New Hampshire recently amended its credit for reinsurance laws for domestic ceding insurers, revising RSA § 405:47 as follows:
“No credit under this section shall be allowed, as an admitted asset or deduction from liability, to any ceding insurer for reinsurance, unless the reinsurance contract provides, in substance, that in the event of the insolvency of the ceding insurer, the reinsurance shall be payable by the assuming insurer on the basis of the claims allowed against the ceding insurer in the insolvency proceedings, under contract or contracts reinsured, without diminution because of the insolvency of the ceding insurer…”

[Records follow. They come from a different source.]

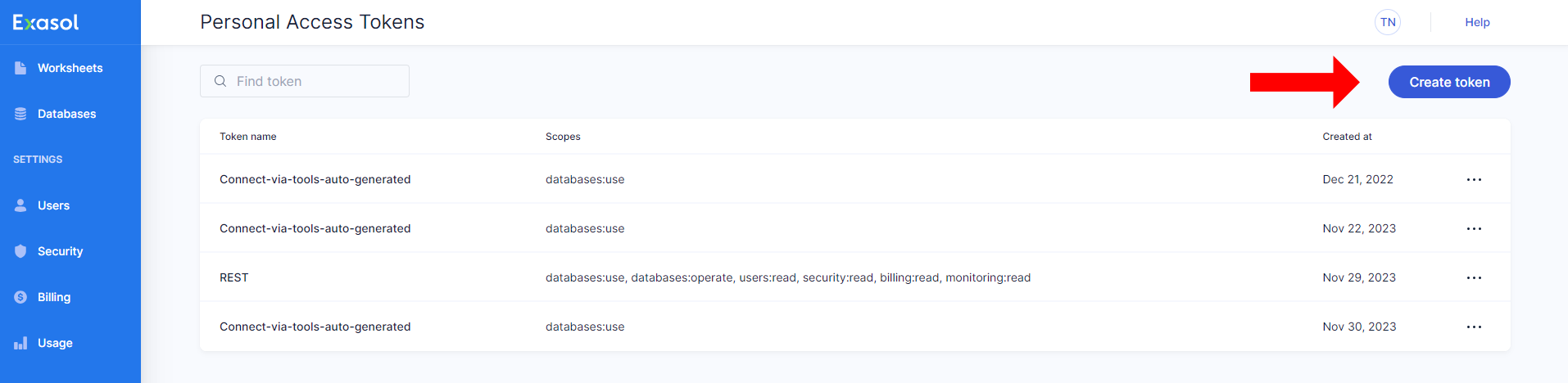
Task: Click search magnifier in Find token
Action: tap(220, 81)
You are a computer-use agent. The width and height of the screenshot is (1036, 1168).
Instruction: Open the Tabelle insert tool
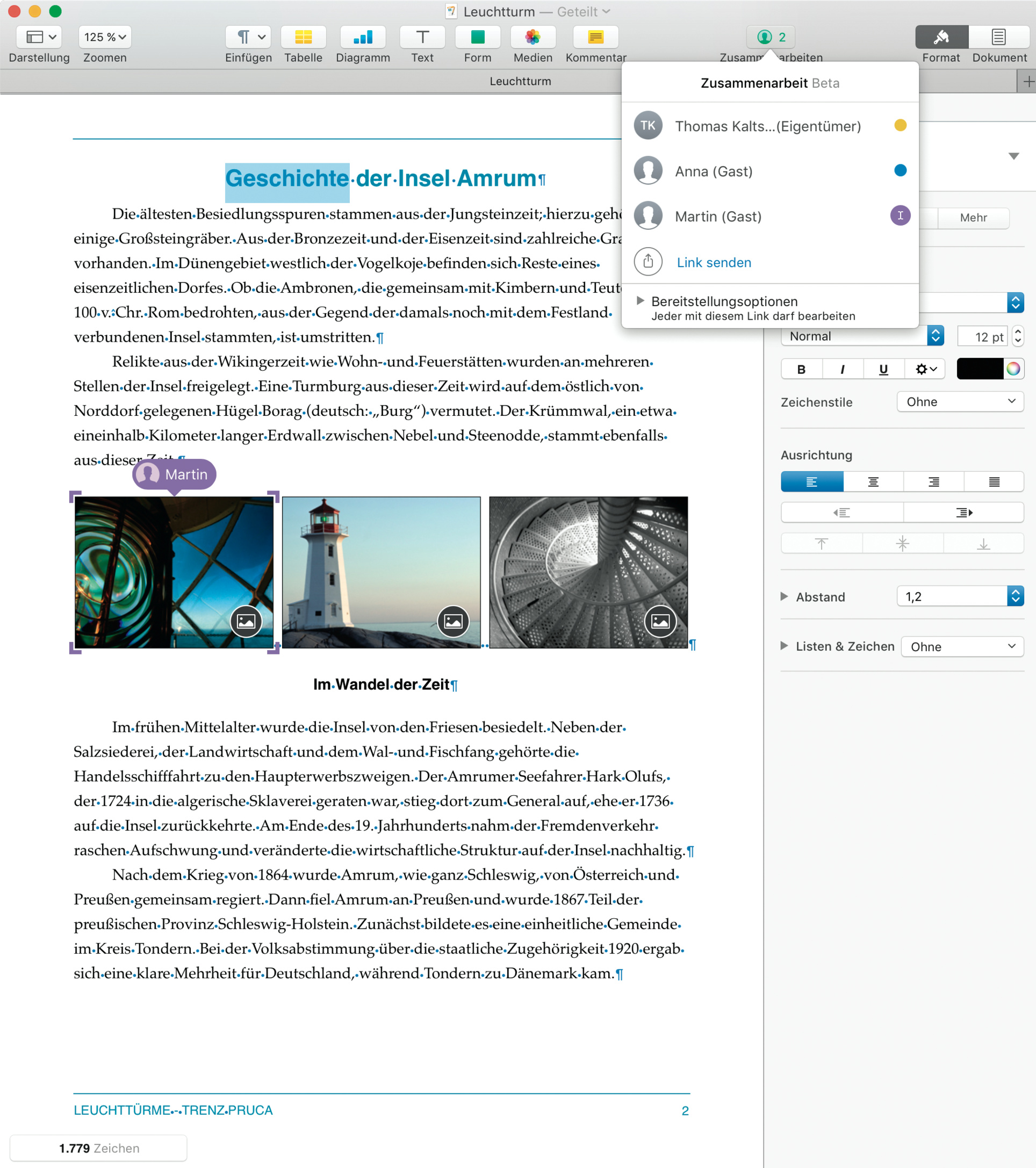(303, 38)
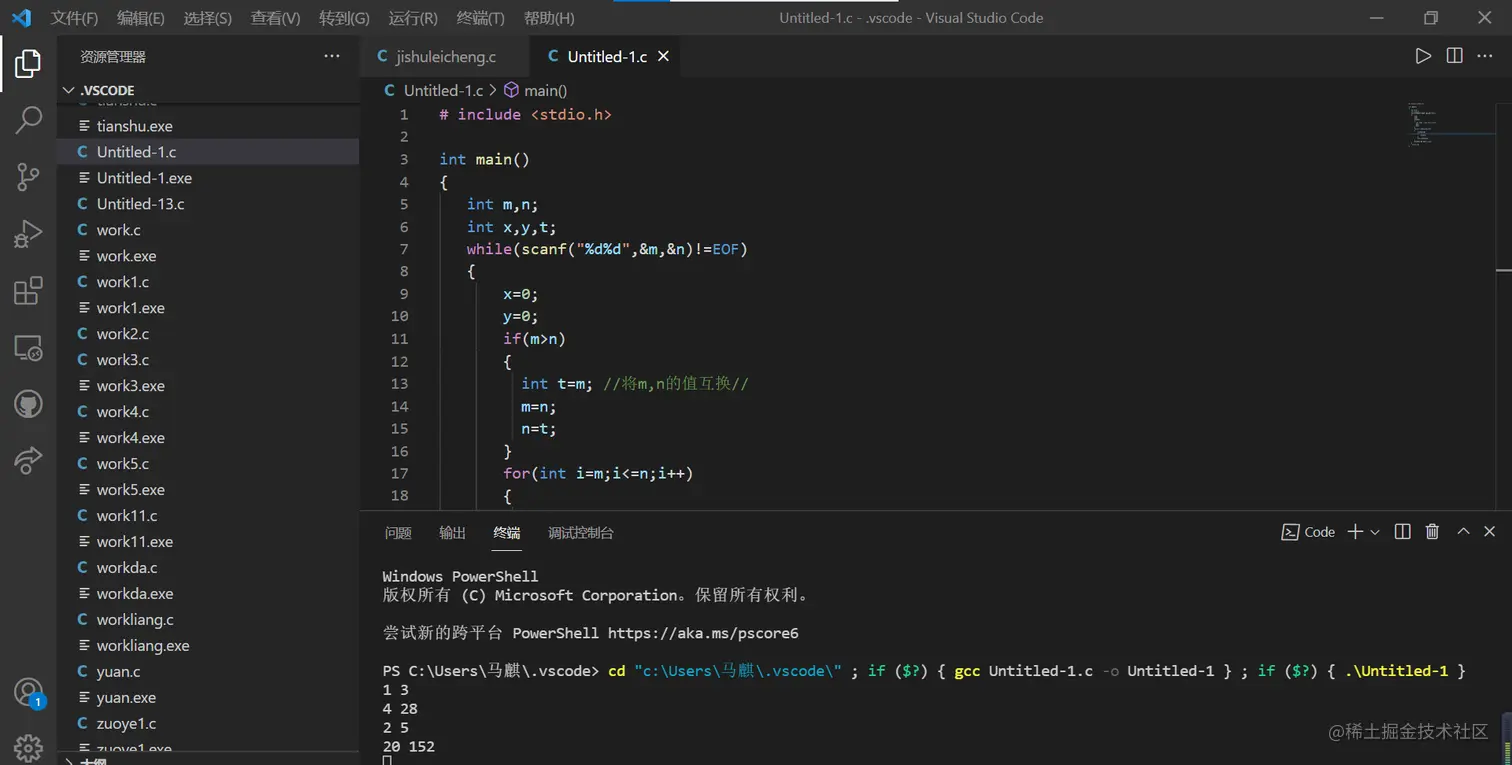Open the editor's more actions menu
The width and height of the screenshot is (1512, 765).
tap(1485, 56)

Specific exceptions to the above include so-called cut-through arrangements (where the reinsurer/assuming insurer assumes a domestic cedent’s policy obligations to direct insured(s)) or where the reinsurance agreement expressly provides for another payee of such reinsurance in the event of the insolvency of the cedent. The revised statute further provides that a reinsurance contract may require that the “domiciliary liquidator or receiver” of any insolvent cedent provide written notice to the reinsurer within a specific or reasonable period of time of any claim implicating the reinsurance that is filed in court or with the liquidator/receiver. If, during the pendency of the claim, a reinsurer seeks to investigate the claim and interpose certain defenses on the cedent’s behalf, the reinsurer can intervene in the proceeding in which the claim is pending and assert certain defenses unless barred by the applicable reinsurance agreement. The expenses incurred by the reinsurer in these situations are payable up to the amount of the expenses or amount of the “benefit produced”, whichever is less, as expenses of the receivership. The revised statute has an effective date of July 26, 2016. N.H. HB 1403, Ch. 144, May 27, 2016.